▶ [Work to complete]:
Transcribe the items below, starting at the line containing "You are a computer-use agent." and continuing through the end of the items, including both ends. Leave the pictures out of your transcription.

▶ [Exercise material]:
* start *
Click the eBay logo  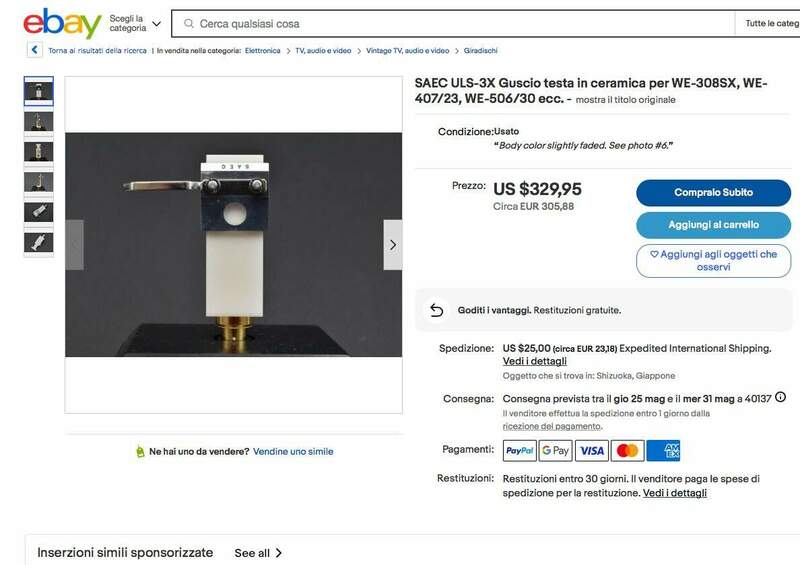(62, 23)
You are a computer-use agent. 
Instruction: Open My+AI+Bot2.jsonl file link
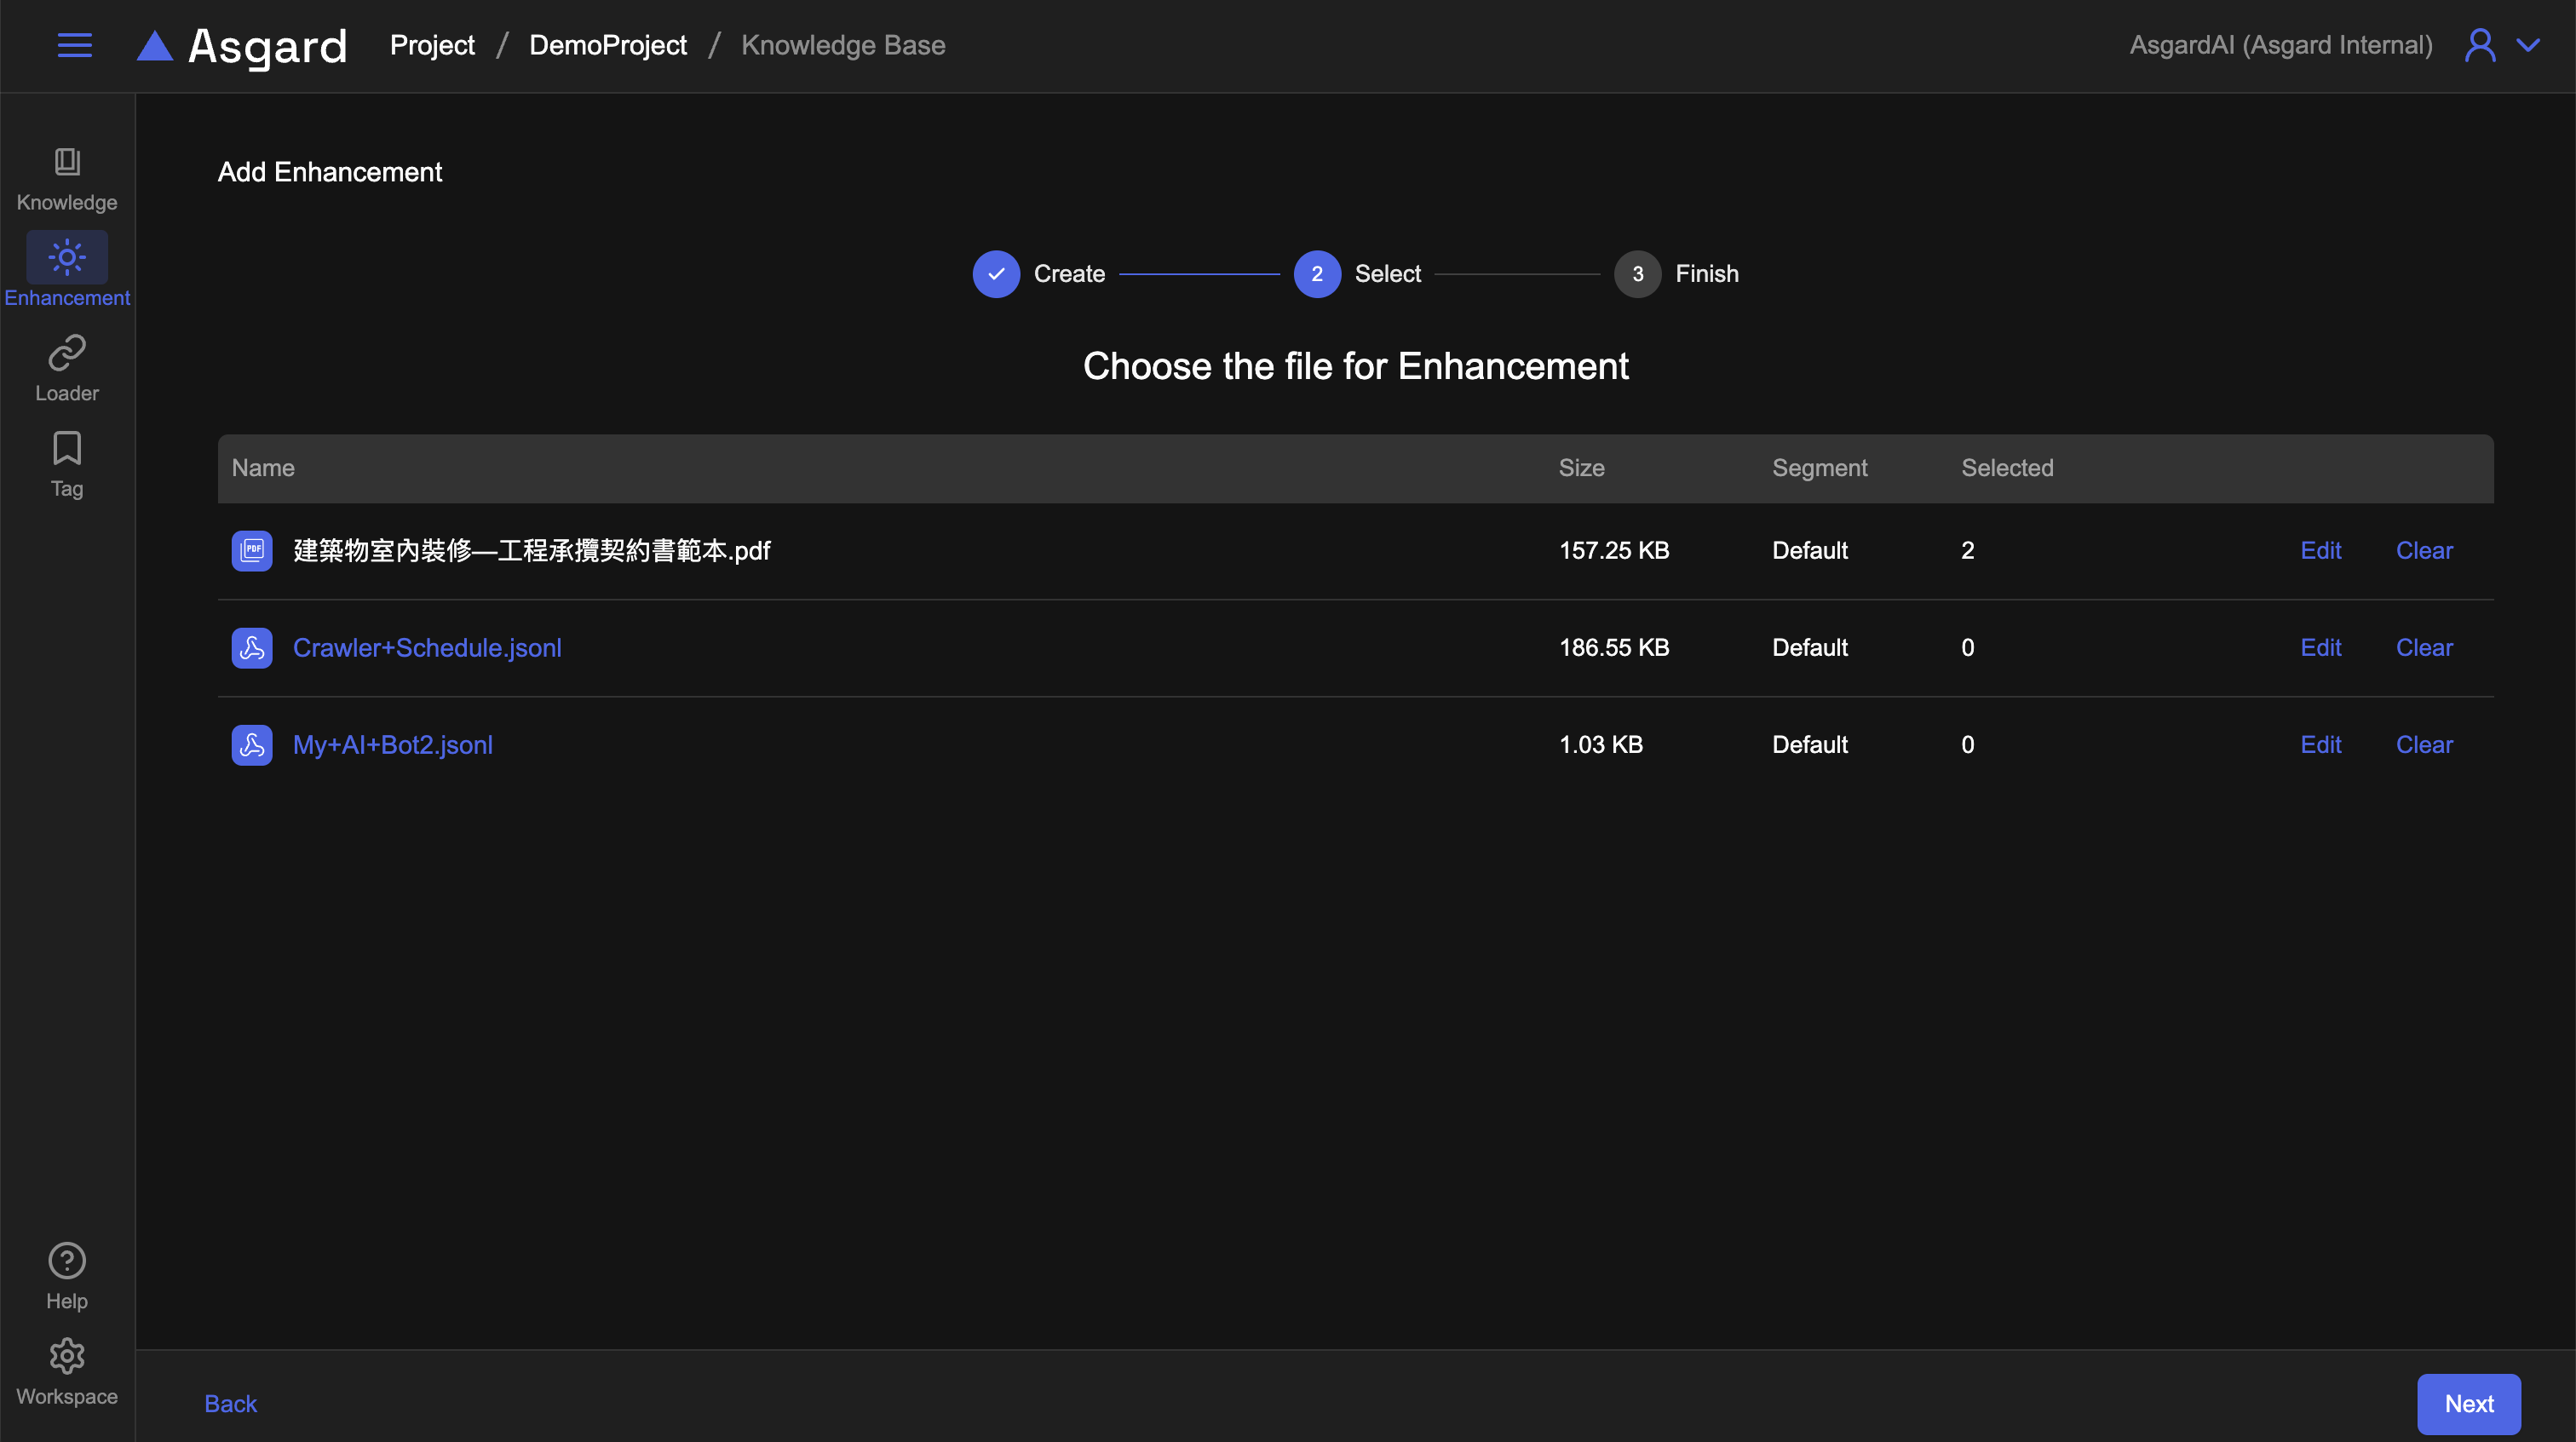click(392, 745)
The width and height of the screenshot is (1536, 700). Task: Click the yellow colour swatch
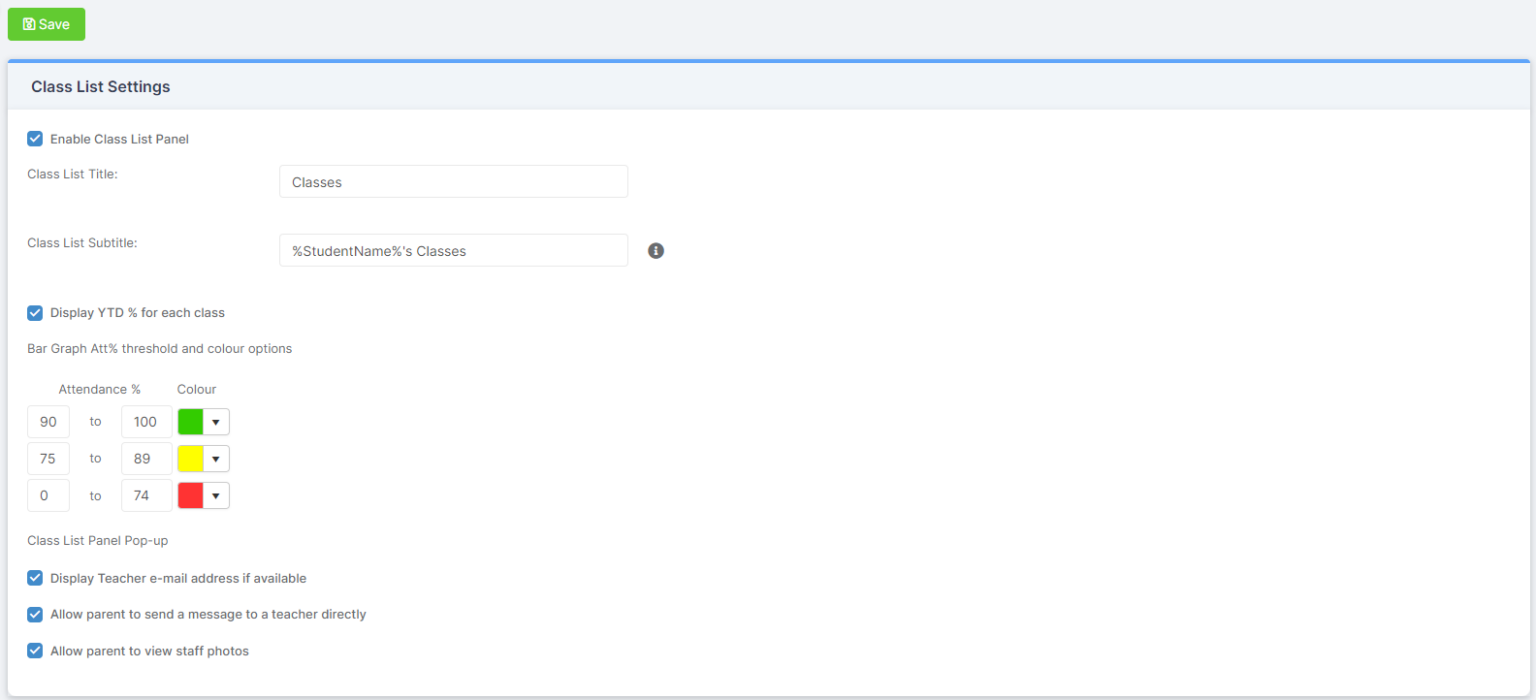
* end *
▶ [Correct result]:
You are a computer-use agent. 
Instruction: Open My+AI+Bot2.jsonl file link
click(392, 745)
The width and height of the screenshot is (1536, 700). Task: Click the yellow colour swatch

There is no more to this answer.